This particular pack–I think there are six of them total–lives down on a scab flat just northeast of us–it’s a quarter section of forest service property bordering Wychus Creek with some mixed timber, lots of rocks, and one deep draw that wends through the middle. It’s perfect habitat for coyotes, and also lions and bobcats, but for now the only full-time residents appear to be the yotes–who are probably one of the most adaptable critters walking the earth.
There was an era in my life when I would have considered shooting them. There was an era in my life when I did shoot a lot of coyotes. As a younger man it was sport for us kids to bury ourselves in a haystack come lambing season, and to play a rabbit call on a cassette recorder until the coyotes would come slinking in from various corners of the desert. I remember those mornings fondly–the pogonip in a quiet desert basin, the utter stillness of the world, the cold. People who raised sheep for a living appreciated the help because coyotes can wreak havoc on a flock. That’s real money to a family and there are a lot of coyotes out there. We’d sit and watch them come in from the horizon, up from the sage and buckbrush somewhere, testing the air, stopping and watching the way only a coyote can watch the world, then trot a little bit, eager to pick up the margins of a scent cone and finally fixing on the sound of a wounded rabbit as a meal ticket.
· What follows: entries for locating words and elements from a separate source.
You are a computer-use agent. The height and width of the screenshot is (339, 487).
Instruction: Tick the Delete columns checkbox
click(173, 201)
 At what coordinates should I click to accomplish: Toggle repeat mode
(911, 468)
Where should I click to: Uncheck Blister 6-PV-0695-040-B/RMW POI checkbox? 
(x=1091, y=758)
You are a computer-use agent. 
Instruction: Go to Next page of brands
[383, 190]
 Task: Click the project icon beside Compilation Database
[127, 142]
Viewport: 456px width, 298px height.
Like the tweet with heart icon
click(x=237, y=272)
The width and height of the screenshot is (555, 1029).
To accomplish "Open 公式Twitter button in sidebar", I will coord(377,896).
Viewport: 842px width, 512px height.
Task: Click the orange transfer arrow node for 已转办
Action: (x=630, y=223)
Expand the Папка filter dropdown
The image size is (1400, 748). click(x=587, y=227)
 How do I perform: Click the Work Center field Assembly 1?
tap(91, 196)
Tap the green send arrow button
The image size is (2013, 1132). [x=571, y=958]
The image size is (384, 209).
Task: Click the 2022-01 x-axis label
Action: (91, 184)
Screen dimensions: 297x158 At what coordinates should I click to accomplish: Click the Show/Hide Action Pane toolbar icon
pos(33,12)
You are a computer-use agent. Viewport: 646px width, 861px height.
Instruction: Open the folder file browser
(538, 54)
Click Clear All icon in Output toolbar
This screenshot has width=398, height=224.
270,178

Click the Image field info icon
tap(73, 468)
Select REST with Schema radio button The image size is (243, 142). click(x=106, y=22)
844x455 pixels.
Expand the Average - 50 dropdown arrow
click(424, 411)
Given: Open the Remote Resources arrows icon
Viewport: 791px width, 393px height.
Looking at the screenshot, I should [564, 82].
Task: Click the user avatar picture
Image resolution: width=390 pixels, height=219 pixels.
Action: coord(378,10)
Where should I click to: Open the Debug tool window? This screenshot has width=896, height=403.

I keep my camera near the door for just such moments, the kind that remind us this planet isn’t only for humans and their endless cycle of self-induced problems, and stepped out onto the porch to see if I might squeeze off a few photos before the pack strayed too deep into the trees. I had the wrong lens on, and precious little time to change them, but I’ve learned not to worry about that too much. You either get a shot or you don’t, and you make the best of the gear you’ve put into action.That’s true with guns and cameras both. Plus, nothing was going to tear me away from just watching them. There is something of the revenant in the way a coyote moves in the forest, and with four of them it elevates to a kind of silent and inter-connected dance that has true elegance. I watch for that reason, and also because I’m curious to know how much interest they have in our chickens. Our henhouse sits in a kind of no-man’s land between the coyote trail and the house, and there isn’t a coyote walking the earth that wouldn’t enjoy that crime of opportunity. Mostly, they stay just far enough away. For one, the henhouse is a hard target, a bird fortress really, so it’s too much work, and also we have four dogs. A coyote would mangle any one of our dogs in a solo fight but coyotes don’t have health insurance or veterinary care and they can’t afford to go looking for fights. Mostly, that’s not their modus operandi.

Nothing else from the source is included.